Extracted records

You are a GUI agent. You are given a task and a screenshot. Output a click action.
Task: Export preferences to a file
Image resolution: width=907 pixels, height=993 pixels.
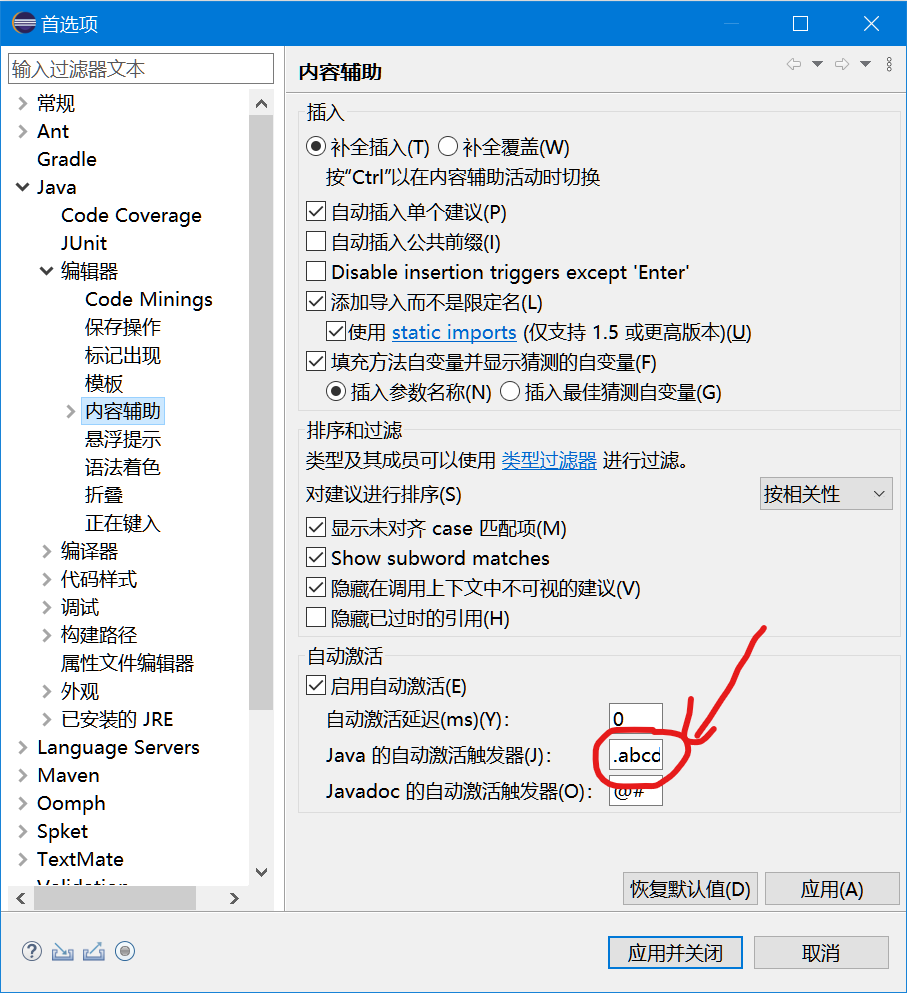click(x=92, y=951)
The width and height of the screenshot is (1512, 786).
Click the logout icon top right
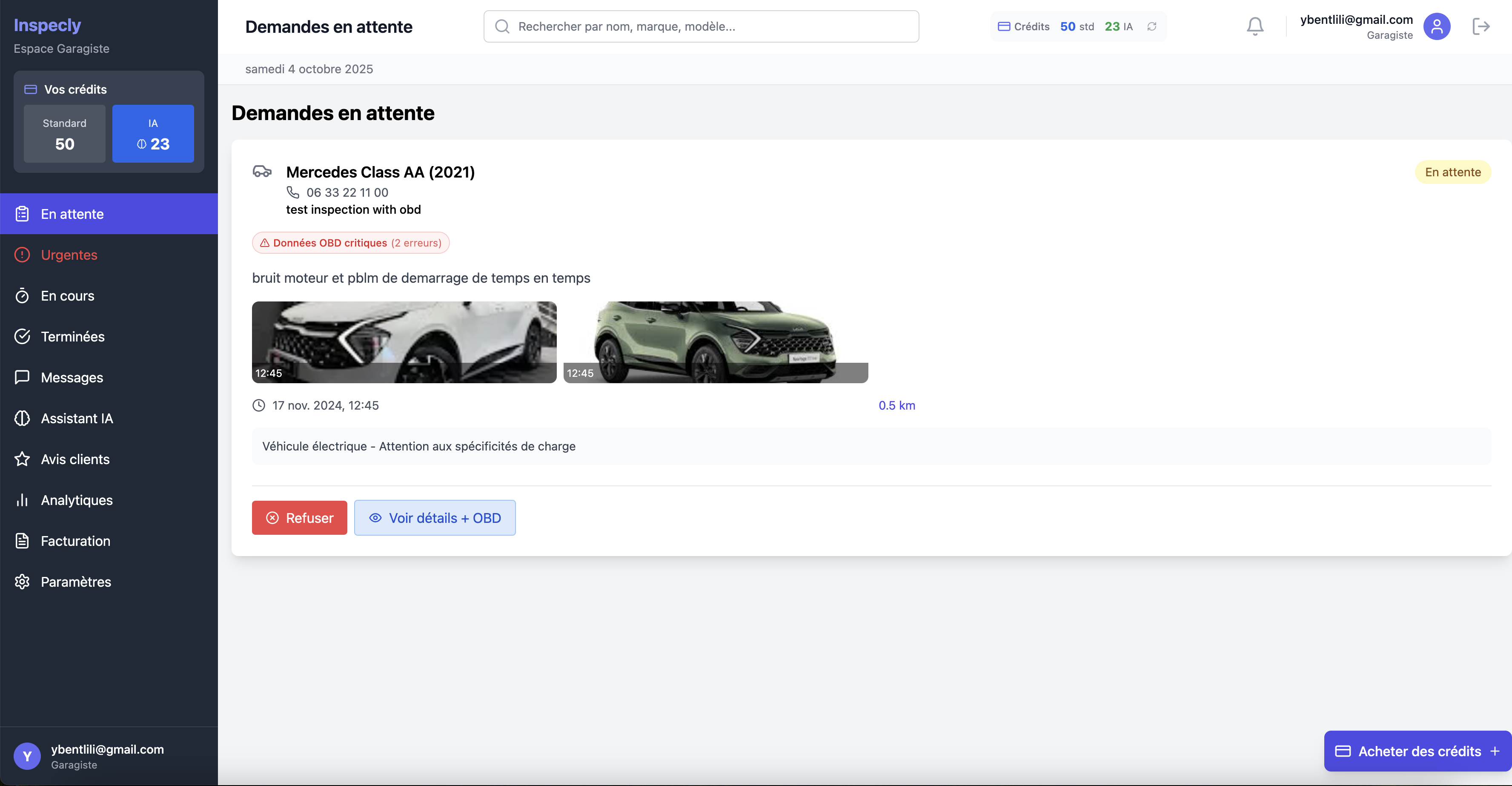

■ **Problem description**
Return the data above line for line without changing anything, but leave out the pictures.

■ **Result**
You are a GUI agent. You are given a task and a screenshot. Output a click action.
Task: Export preferences to a file
Image resolution: width=907 pixels, height=993 pixels.
click(x=92, y=951)
The width and height of the screenshot is (1512, 786).
Click the logout icon top right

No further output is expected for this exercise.